▸ **REQUIRED ACTION**: Look below for the line that has "of instances field". Set down the lines from there through the line that has "Task: Click the Register or Log in button", exactly as written.

* * * * *

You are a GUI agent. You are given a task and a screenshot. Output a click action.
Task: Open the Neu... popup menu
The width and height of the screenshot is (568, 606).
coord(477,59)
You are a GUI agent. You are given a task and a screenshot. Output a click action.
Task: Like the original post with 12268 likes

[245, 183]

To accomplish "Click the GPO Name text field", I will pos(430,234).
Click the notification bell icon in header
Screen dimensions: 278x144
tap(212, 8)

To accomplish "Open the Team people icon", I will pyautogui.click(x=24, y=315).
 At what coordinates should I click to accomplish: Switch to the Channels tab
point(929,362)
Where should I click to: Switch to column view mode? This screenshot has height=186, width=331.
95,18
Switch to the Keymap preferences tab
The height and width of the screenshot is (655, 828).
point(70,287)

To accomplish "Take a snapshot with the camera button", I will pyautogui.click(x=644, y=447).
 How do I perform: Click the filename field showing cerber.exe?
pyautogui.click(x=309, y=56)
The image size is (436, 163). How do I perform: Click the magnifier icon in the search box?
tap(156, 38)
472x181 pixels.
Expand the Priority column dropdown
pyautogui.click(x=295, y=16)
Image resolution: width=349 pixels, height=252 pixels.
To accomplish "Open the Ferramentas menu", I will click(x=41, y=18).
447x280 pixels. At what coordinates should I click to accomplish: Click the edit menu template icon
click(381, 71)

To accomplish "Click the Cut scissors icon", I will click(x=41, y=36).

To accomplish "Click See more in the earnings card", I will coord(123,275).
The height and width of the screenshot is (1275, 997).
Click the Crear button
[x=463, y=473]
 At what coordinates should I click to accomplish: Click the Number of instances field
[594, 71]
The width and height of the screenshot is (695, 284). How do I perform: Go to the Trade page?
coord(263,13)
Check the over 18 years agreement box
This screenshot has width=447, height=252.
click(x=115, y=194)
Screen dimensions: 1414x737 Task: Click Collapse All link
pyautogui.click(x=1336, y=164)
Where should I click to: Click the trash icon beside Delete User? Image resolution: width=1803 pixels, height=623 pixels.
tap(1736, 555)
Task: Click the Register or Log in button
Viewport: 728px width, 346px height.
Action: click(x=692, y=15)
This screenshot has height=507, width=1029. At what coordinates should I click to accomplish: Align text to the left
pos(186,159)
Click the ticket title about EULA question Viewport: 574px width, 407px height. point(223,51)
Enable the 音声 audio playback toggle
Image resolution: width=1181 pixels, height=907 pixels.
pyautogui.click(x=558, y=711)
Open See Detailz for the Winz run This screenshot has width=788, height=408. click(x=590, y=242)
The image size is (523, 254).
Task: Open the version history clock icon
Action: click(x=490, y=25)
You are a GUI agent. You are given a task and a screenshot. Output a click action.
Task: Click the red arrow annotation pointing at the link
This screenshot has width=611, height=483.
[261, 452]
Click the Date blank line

* * * * *

▸ **OUTPUT OF THE TASK**:
 At what coordinates should I click to accomplish: Click the Number of instances field
[594, 71]
The width and height of the screenshot is (695, 284). How do I perform: Go to the Trade page?
coord(263,13)
Check the over 18 years agreement box
This screenshot has width=447, height=252.
click(x=115, y=194)
Screen dimensions: 1414x737 Task: Click Collapse All link
pyautogui.click(x=1336, y=164)
Where should I click to: Click the trash icon beside Delete User? Image resolution: width=1803 pixels, height=623 pixels.
tap(1736, 555)
Task: Click the Register or Log in button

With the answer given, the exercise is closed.